Insider cyber threat – the zero-trust approach
Astonishingly, as Forbes data reveals, 57% of all database breaches involved insiders. Insider threats originating from within the organization involve a current or former employee or associate who has access to sensitive information or privileged accounts within an internal network and misuses that access. Some examples of insider threats include malicious insiders, careless insiders, and privileged account takeover — all of which can compromise a company’s network. Companies looking to protect against such insider attacks must limit privileges to internal structures and apply a zero-trust policy where the identity of any actor can be verified.
Applying a zero-trust security policy is probably the best scenario for most businesses, especially smaller ones at greater risk, as employees can access more parts of the internal network than larger businesses.
The issue with insider threats is that most of them go unseen by the security teams and the anti-malware systems. Unauthorized use of company data can be seen as legitimate once employees gain privileged access. Deploying ActiveLock by TypingDNA enables continuous authentication for all employees and verifies that only authorized users have access to the company’s data. The authentication process is performed constantly, and only successfully authenticated users are granted access.
The malicious advertisement – Fileless Malware Hijacking
Independently discovered by cybersecurity researchers at Microsoft and Cisco Talos, the malware is primarily distributed via malicious online advertisements and infects users with a drive-by download attack. First spotted in July 2021, the malware has been designed to turn infected Windows computers into proxies. According to Microsoft, attackers can use computers as a relay to hide malicious traffic. Other researchers believe the proxies are used for click-fraud to generate revenue for attackers.

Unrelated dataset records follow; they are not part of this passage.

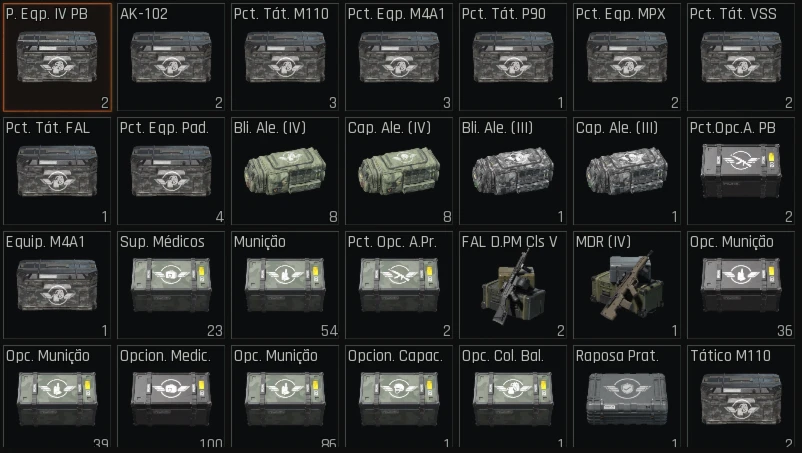802x453 pixels.
Task: Choose the MDR (IV) rifle bundle
Action: (627, 285)
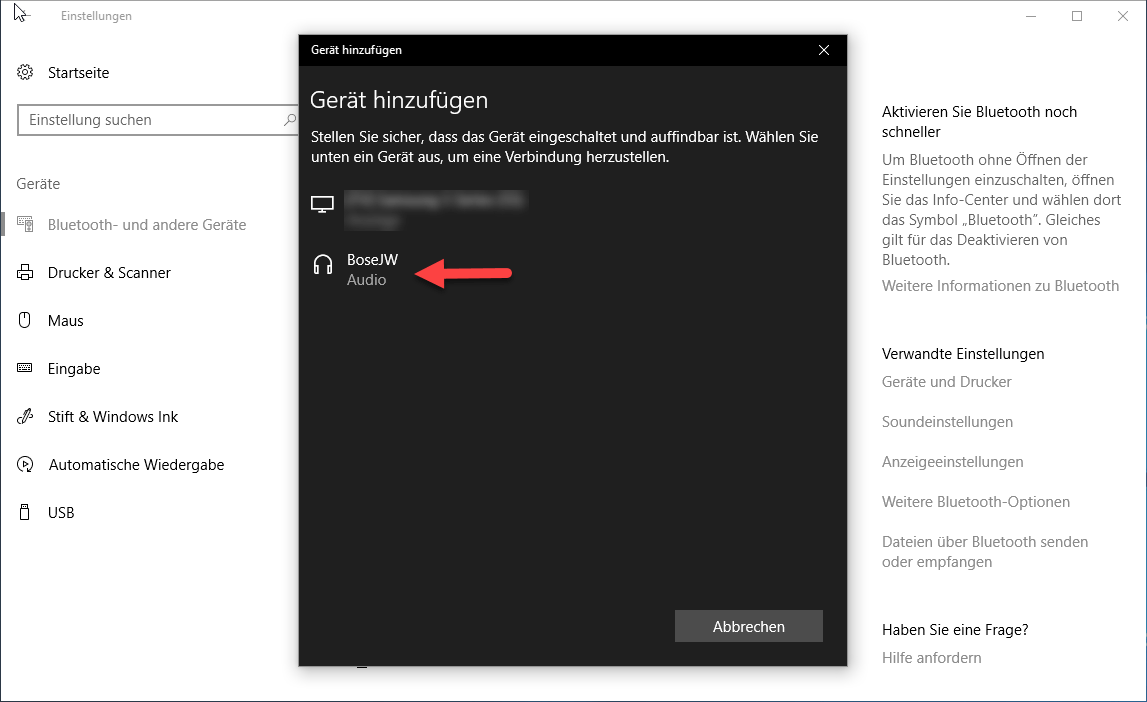Click the USB drive icon in sidebar

pyautogui.click(x=26, y=513)
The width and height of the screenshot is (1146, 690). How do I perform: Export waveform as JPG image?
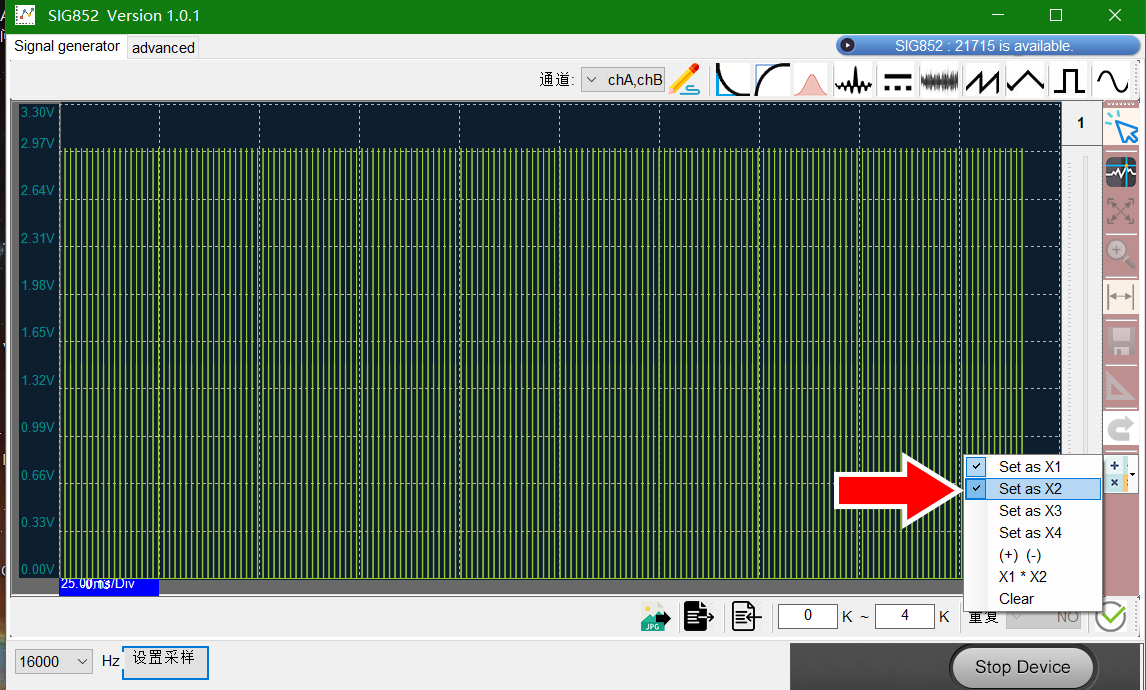pos(655,617)
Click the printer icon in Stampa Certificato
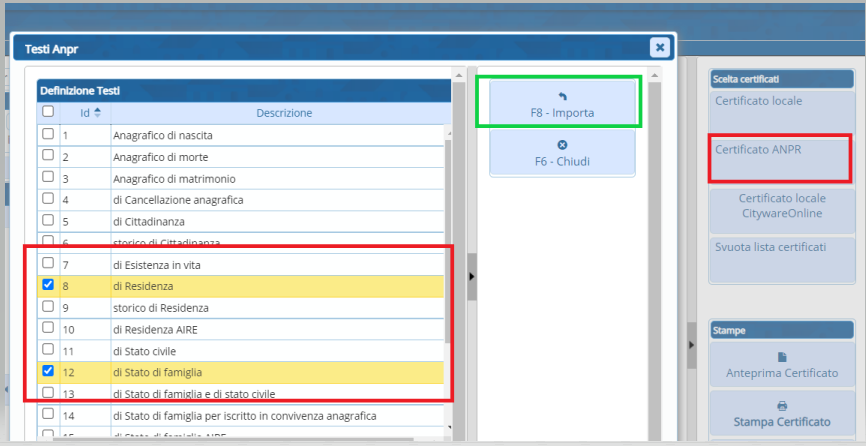 click(x=782, y=406)
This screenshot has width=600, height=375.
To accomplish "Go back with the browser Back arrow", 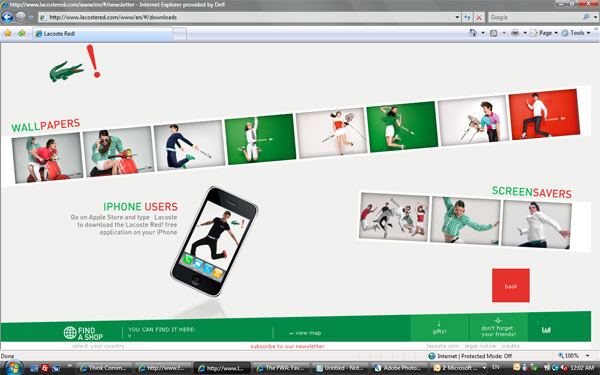I will [7, 17].
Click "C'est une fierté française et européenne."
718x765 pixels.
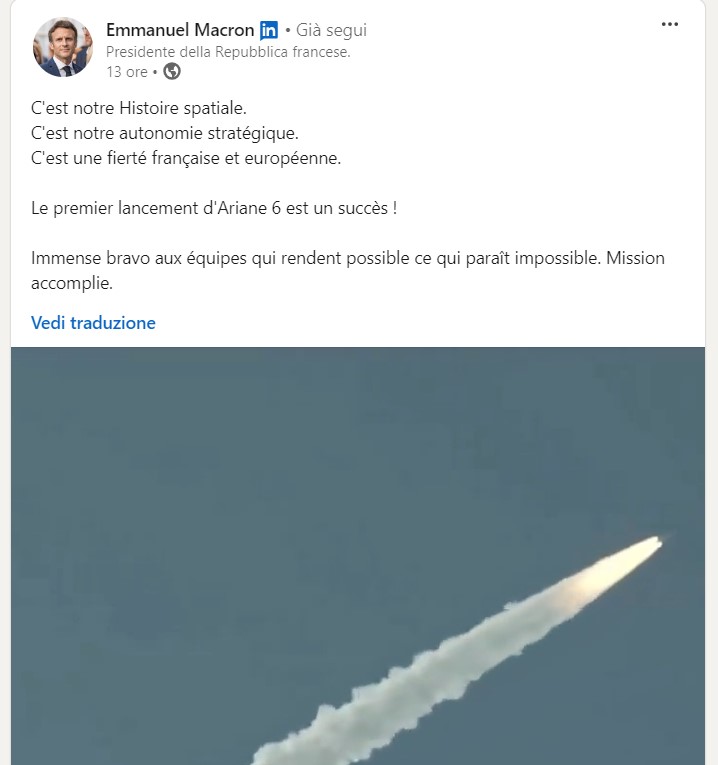click(186, 158)
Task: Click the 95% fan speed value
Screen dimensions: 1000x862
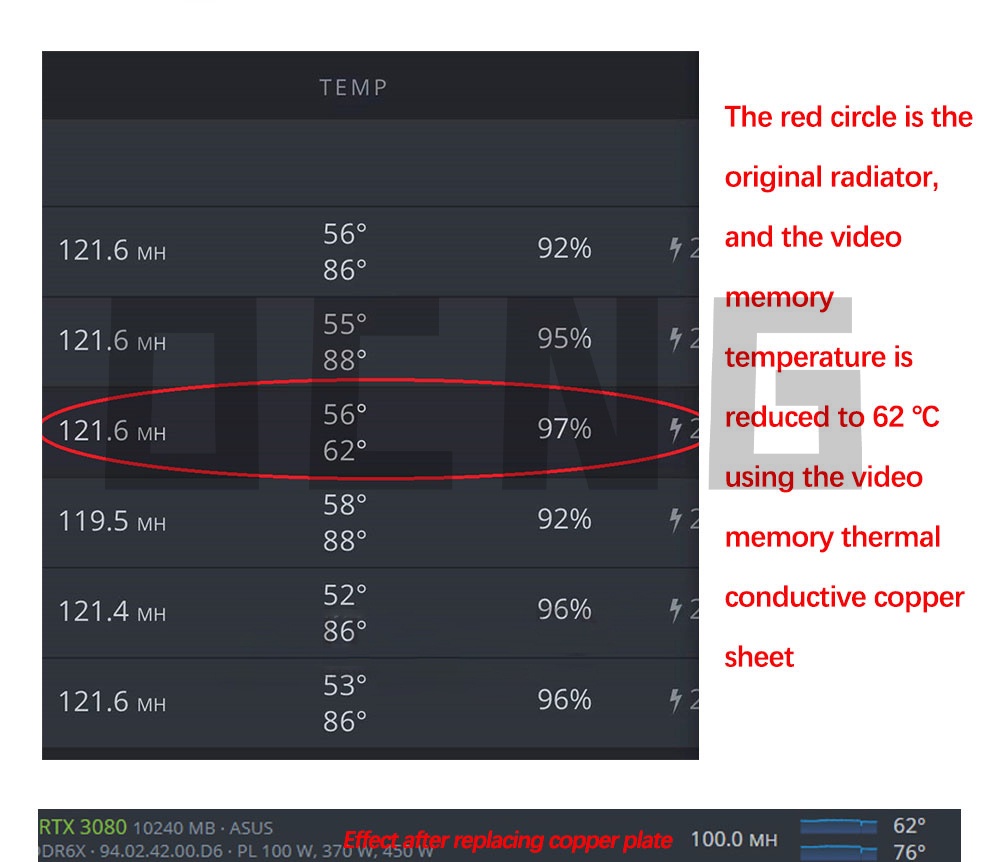Action: [564, 339]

The malware primarily focused on targeting Windows home users. Still, attacks were also aimed at organizations from trade sectors and education, healthcare, finance, retail, and business and skilled services. While the malware stands out as fileless, the execution of scripts and tools is considered abnormal behavior, and most anti-malware programs are designed to recognize it.
Updating anti-malware software is crucial to prevent such attacks, and scanning for abnormal behaviors can save a company’s reputation and finances. Also, keeping employees up to date and educated towards recognizing the latest attacks is vital since most cyber threats require a point of vulnerability — be it an open door such as unpatched software or just a click performed by any employee.
Looking at the most notable cyber threats of 2021, one recognizes their versatility as well as sophistication. From ransomware as a service, 0-day attacks, and exploiting human errors, the current cyber threats are designed to capitalize on any attack vendor. In 2022, cyber security professionals will have to keep businesses secure while relying on multiple layers of defense, from endpoint security to identity verification and secure and seamless authentication methods.